Incluso entonces lo desafió, se burló de él, lo instigó a sacar su faceta más primitiva. Y por todos los cielos que había estado a punto de conseguirlo. Le había atado las muñecas como si fuera una especie de presa que había capturado en una incursión, para hacer con ella lo que quisiera. Le había atado las muñecas, la había besado y a punto había estado de tomarlo todo.

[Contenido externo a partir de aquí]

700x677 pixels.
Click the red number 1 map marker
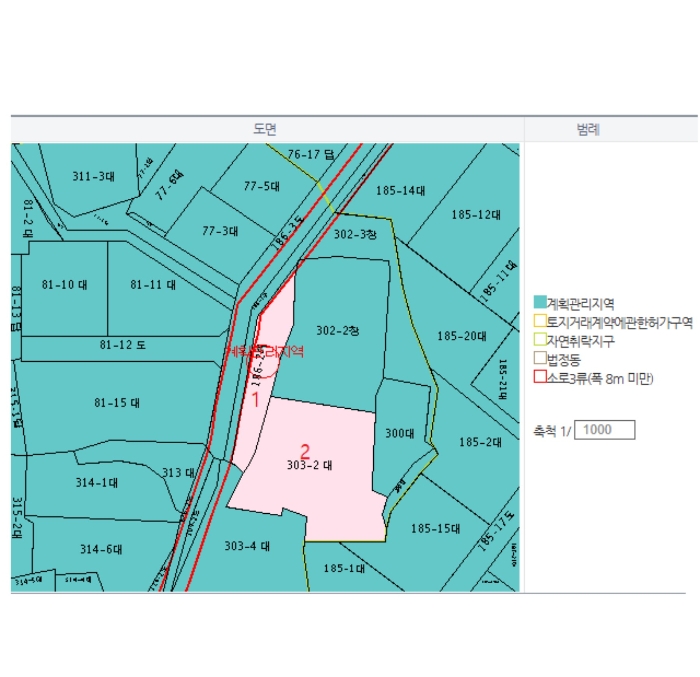click(x=254, y=400)
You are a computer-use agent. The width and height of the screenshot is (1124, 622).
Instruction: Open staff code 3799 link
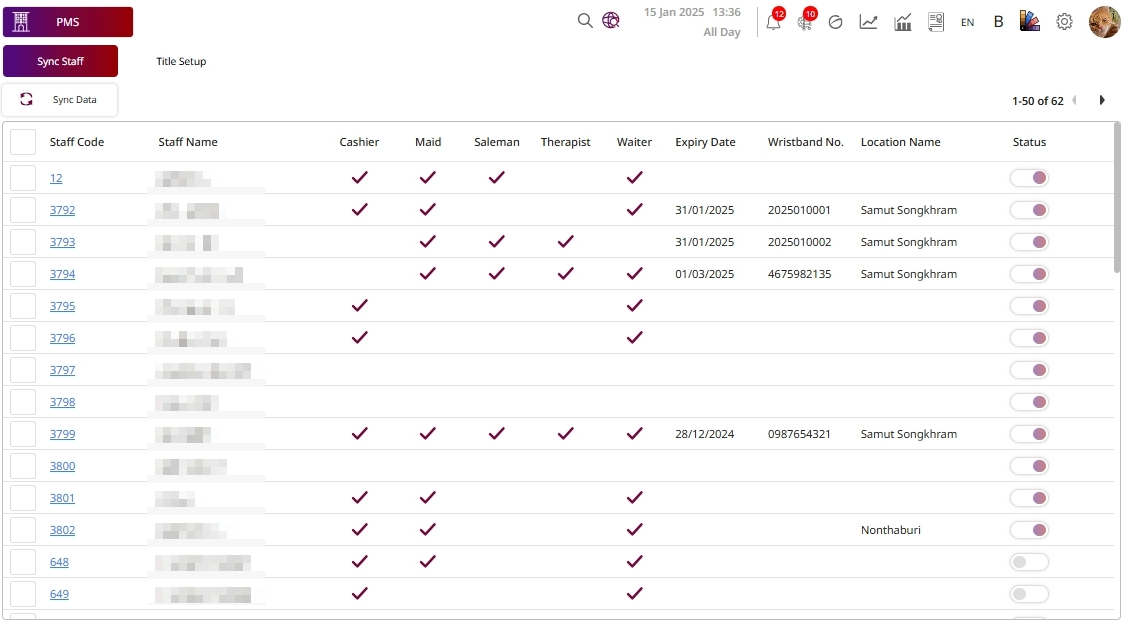pyautogui.click(x=62, y=434)
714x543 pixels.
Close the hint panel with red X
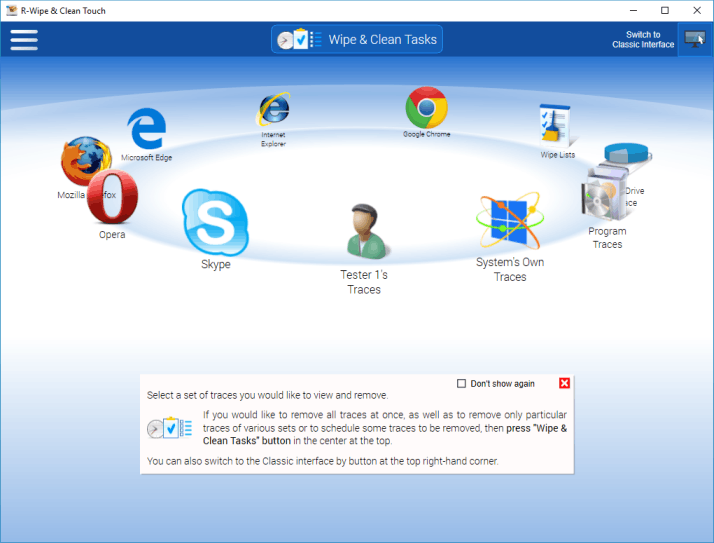point(564,383)
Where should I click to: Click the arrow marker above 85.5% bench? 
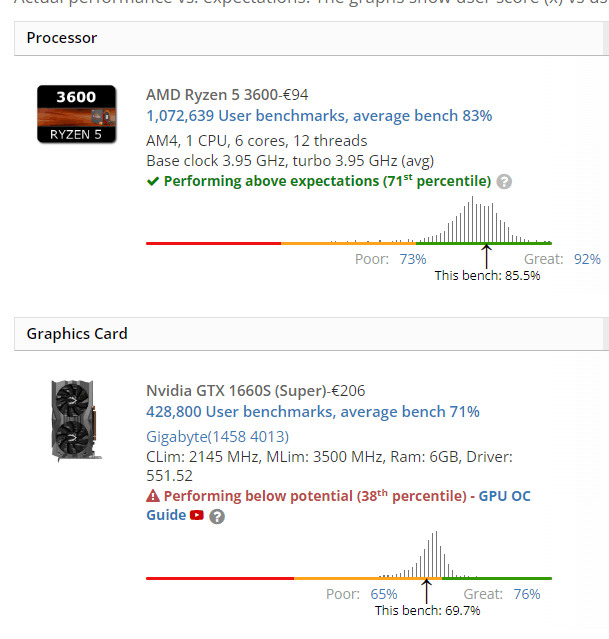click(486, 250)
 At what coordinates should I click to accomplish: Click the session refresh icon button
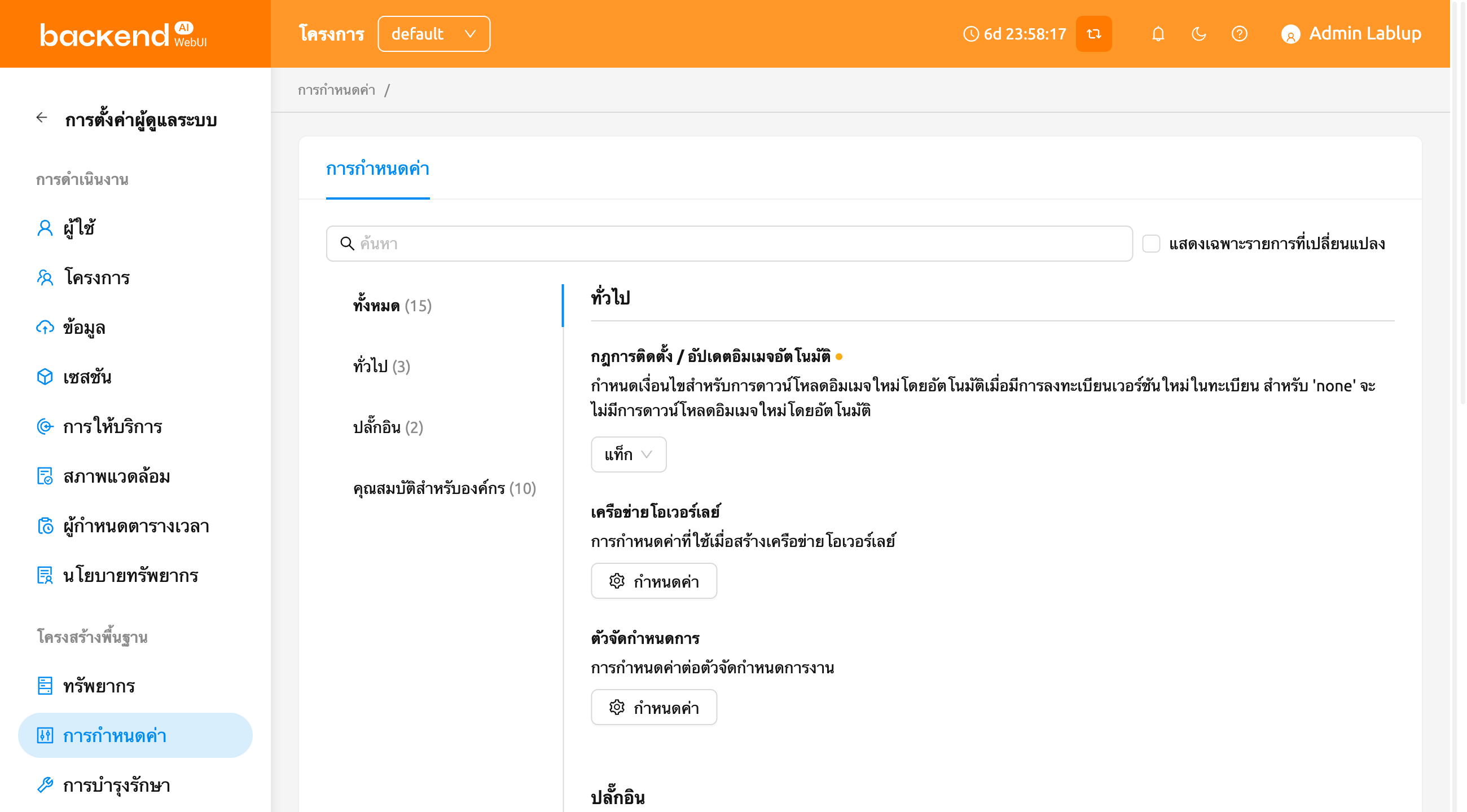pos(1093,34)
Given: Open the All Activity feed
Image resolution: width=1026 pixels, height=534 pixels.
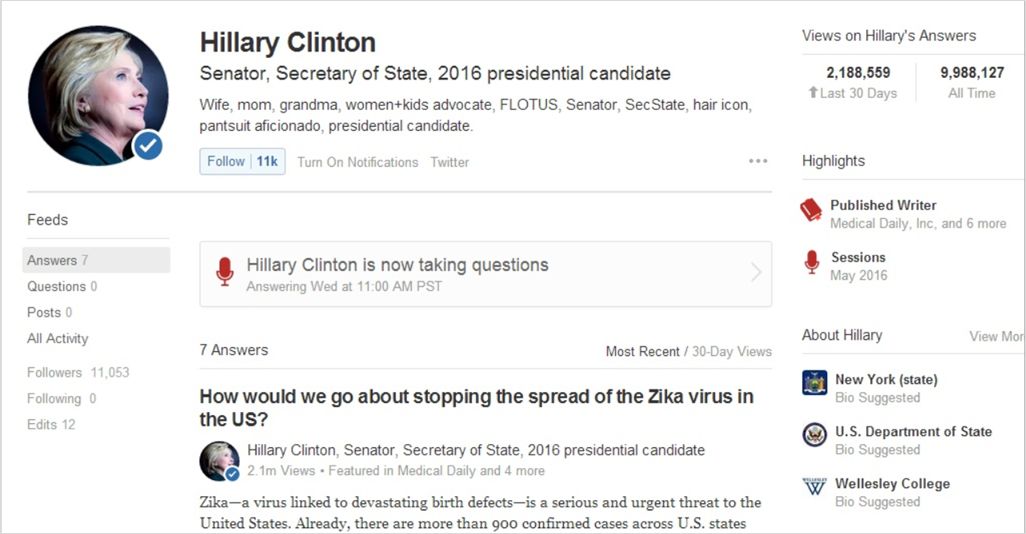Looking at the screenshot, I should coord(58,338).
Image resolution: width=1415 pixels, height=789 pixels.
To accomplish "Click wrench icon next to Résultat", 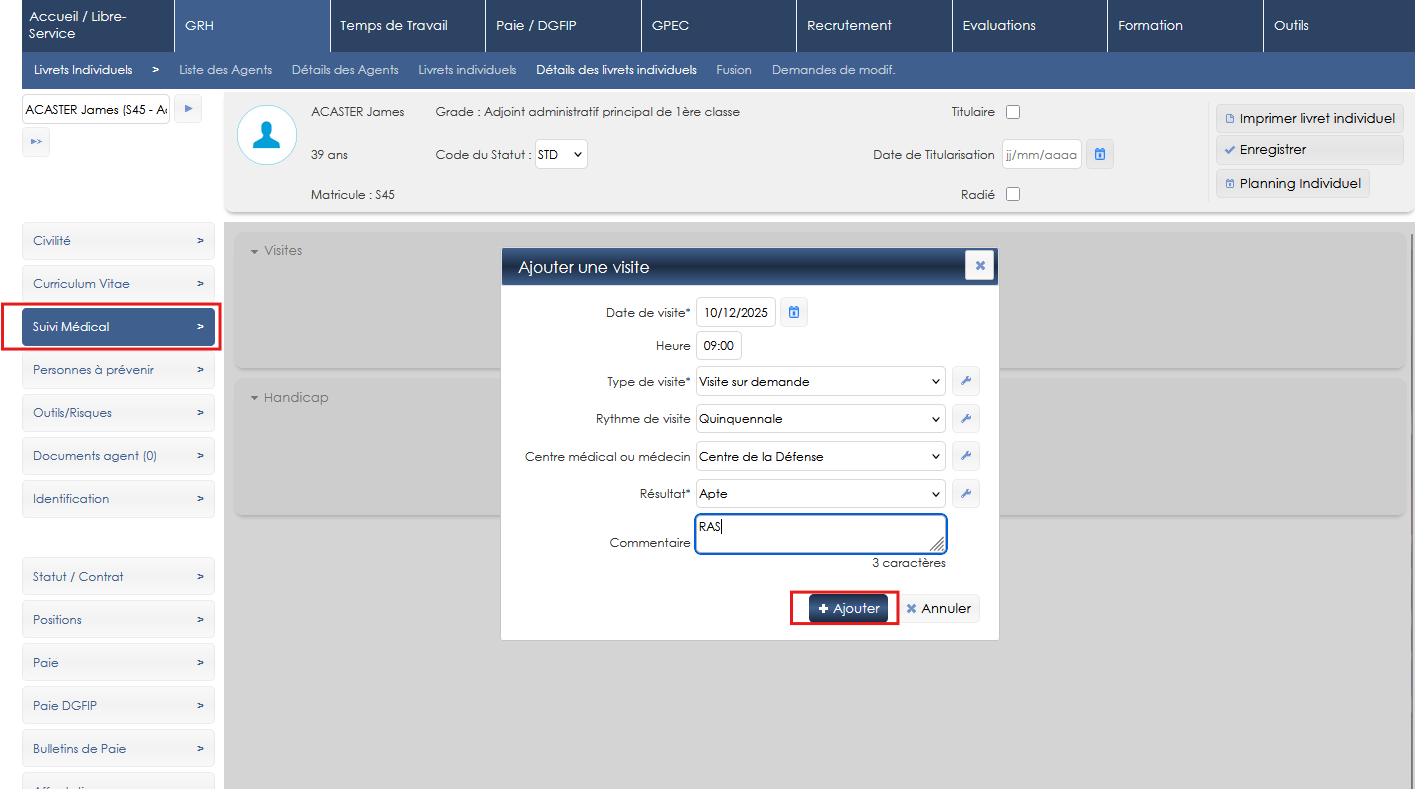I will pos(965,494).
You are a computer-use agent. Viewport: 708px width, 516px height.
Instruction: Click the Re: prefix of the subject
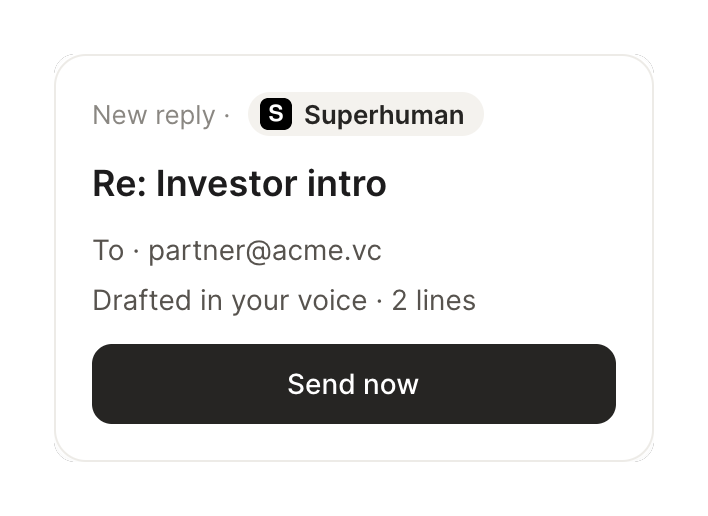tap(120, 184)
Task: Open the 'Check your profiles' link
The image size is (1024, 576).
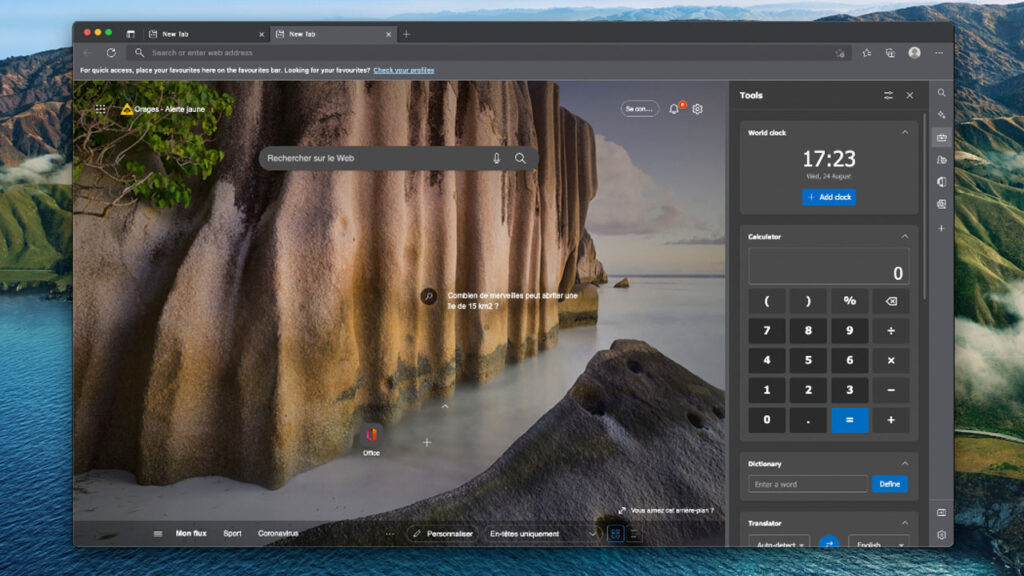Action: click(403, 70)
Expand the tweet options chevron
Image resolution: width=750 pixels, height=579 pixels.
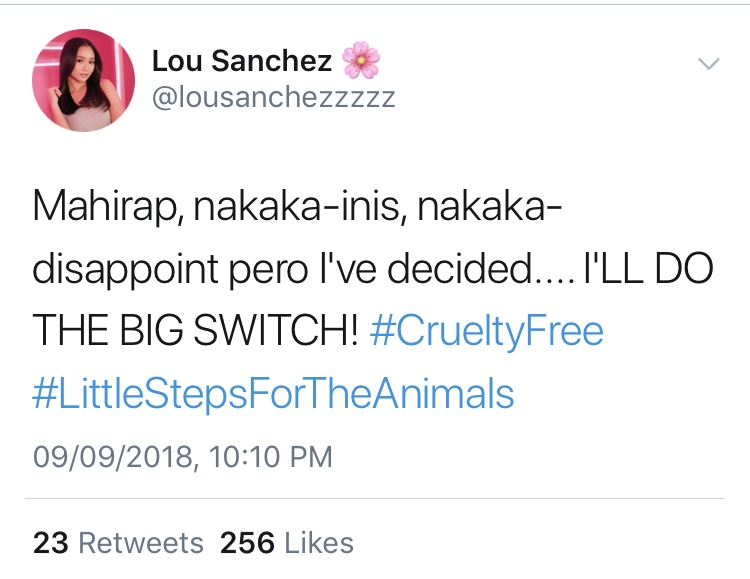[708, 64]
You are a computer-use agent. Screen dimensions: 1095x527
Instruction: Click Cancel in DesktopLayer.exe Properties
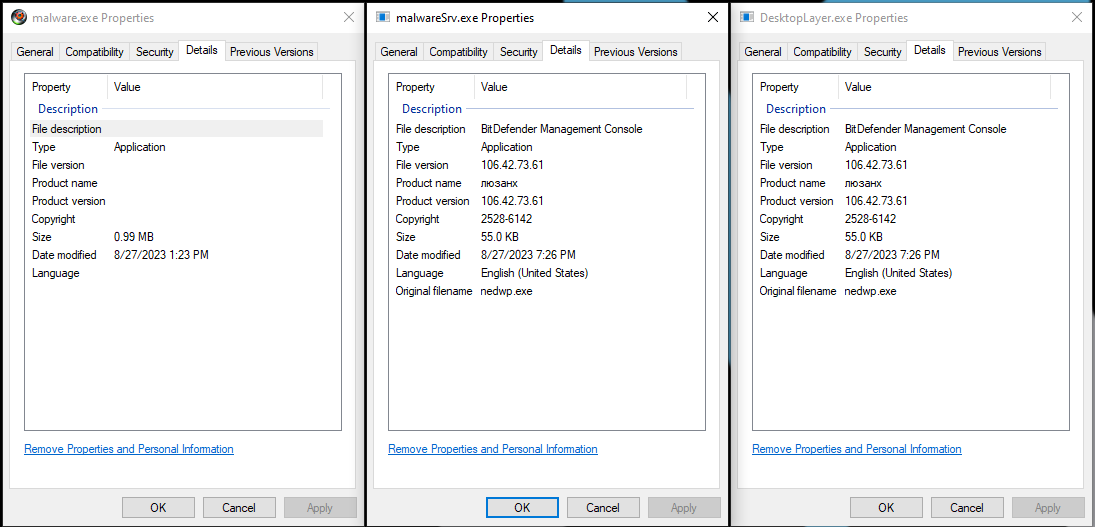point(967,507)
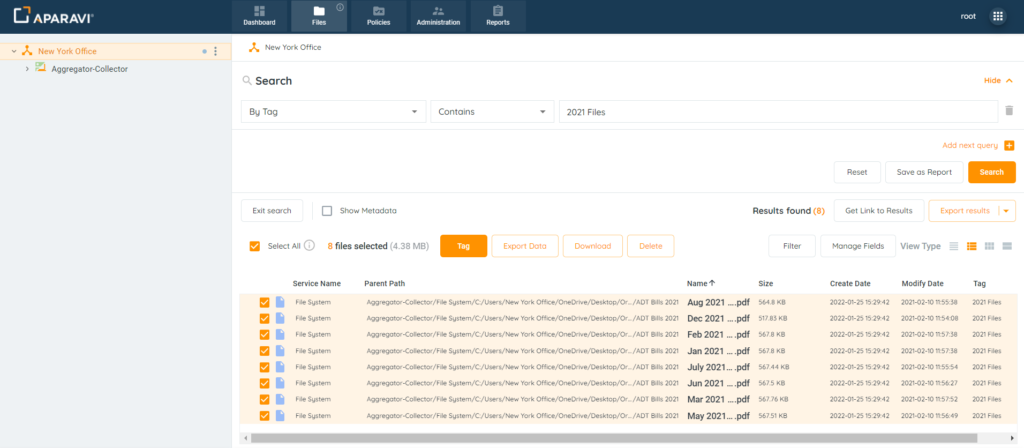Go to the Reports tab

pyautogui.click(x=497, y=16)
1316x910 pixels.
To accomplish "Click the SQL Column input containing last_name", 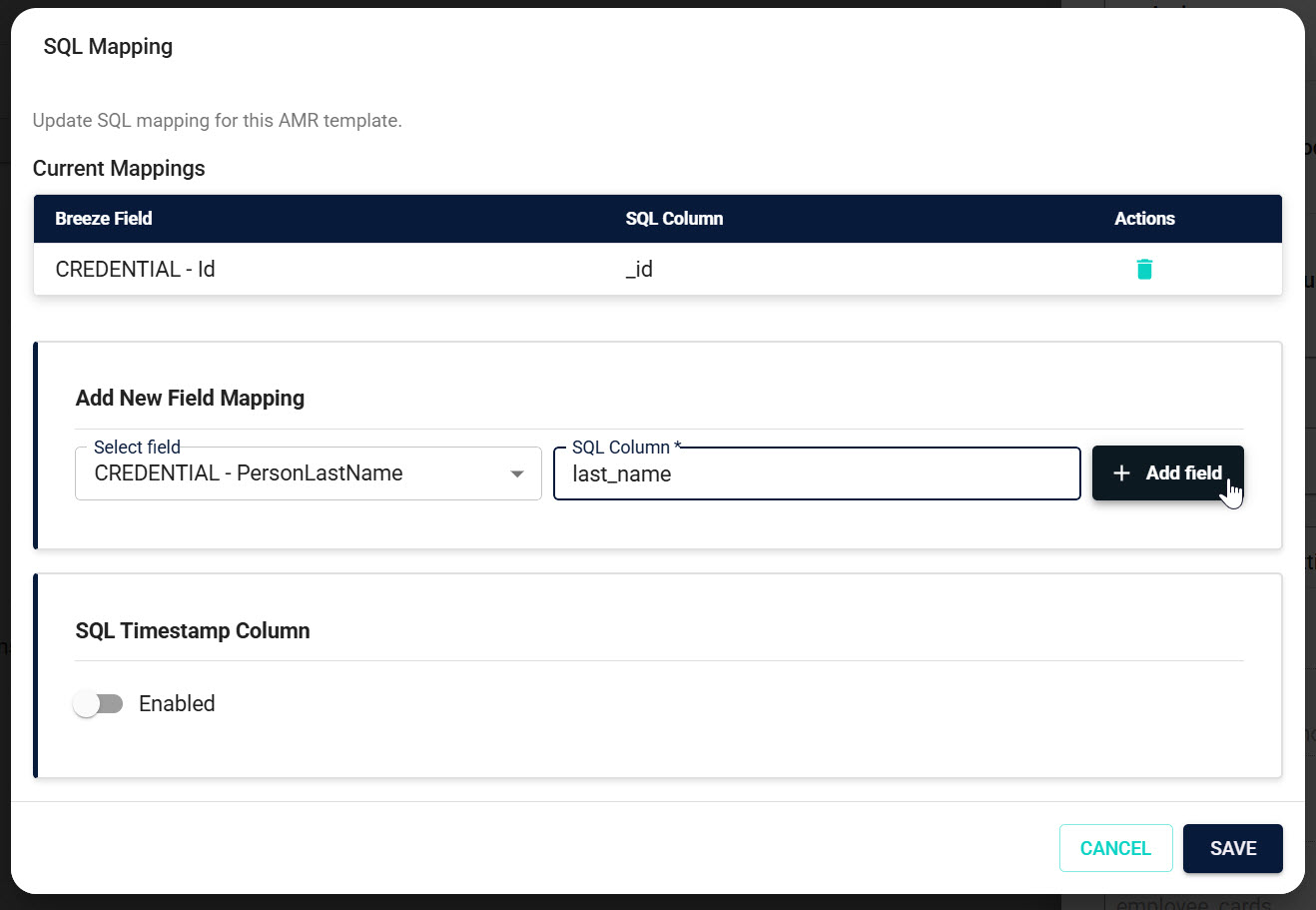I will [817, 472].
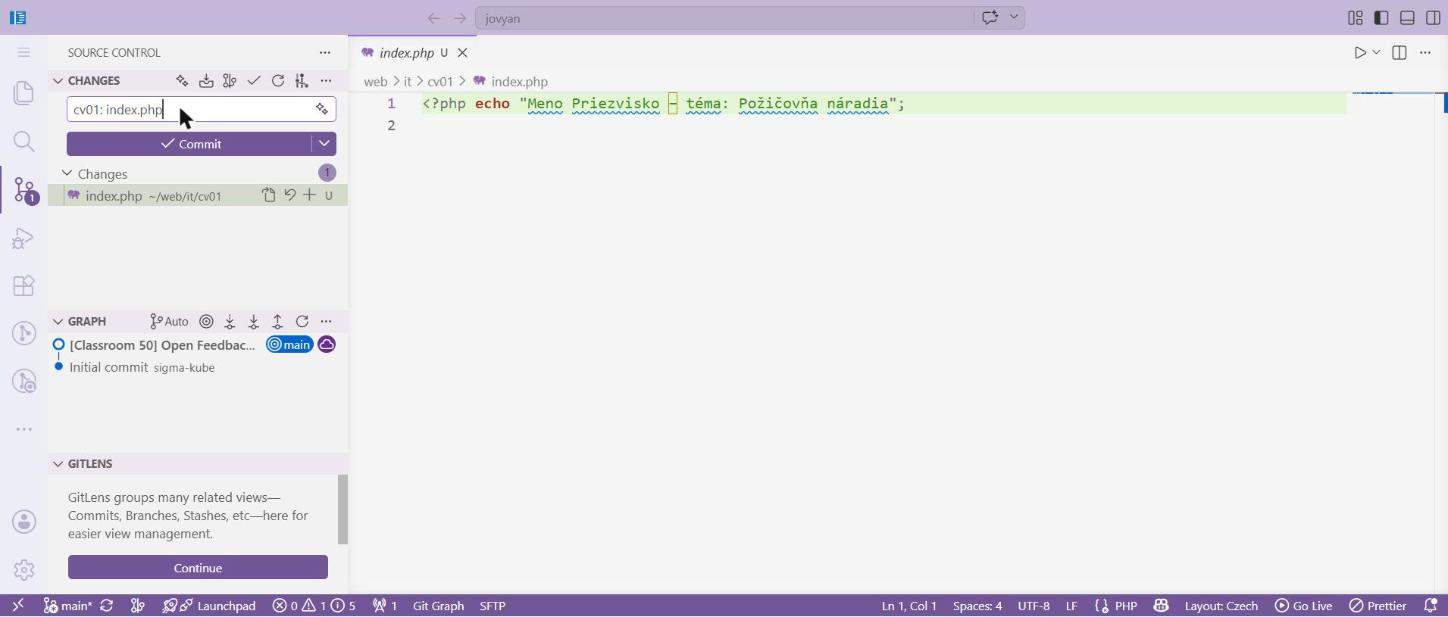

Pero aun entonces ella había ganado. Al no oponerse, al no luchar por su honor, había conseguido que a él no le hirviera la sangre y saltara al abismo. Había sido mucho más inteligente y más fría de lo que le había acreditado. Aceptó su farol y le devolvió el beso, ardiente y dulce. Lava sobre nieve.
Menos mal que ella no sabía que no se trataba de un farol, de lo contrario uno de los dos se habría metido en serios problemas.
Tuvo la impresión de que habría sido él. Y aún podía ser así, si Partridge no encontraba pronto a Faisal.
Rose sacó el teléfono del bolsillo y por una vez en la vida le costó saber qué era lo mejor. Sabía que debía contactar con alguien, pero, ¿con quién?
Tim no. No quería involucrarlo. En esa enemistad familiar solo podrían aplastarlo.
Entonces, Gordon. Sí, Gordon. Debería llamar a su editor de noticias. Pero gracias a Hassan no tardaría en recibir un comunicado de prensa. Lo único que podría hacer sería añadir el nombre de su secuestrador, y aún no estaba lista para eso. Significaría que tenía que escoger bandos, y aunque el cerebro le sugería que Abdullah, como regente y jefe de su hermano, merecía su lealtad, el corazón no se hallaba tan seguro. Pero, ¿Hassan no estaba haciendo lo mismo que había pretendido Abdullah, o sea, utilizarla?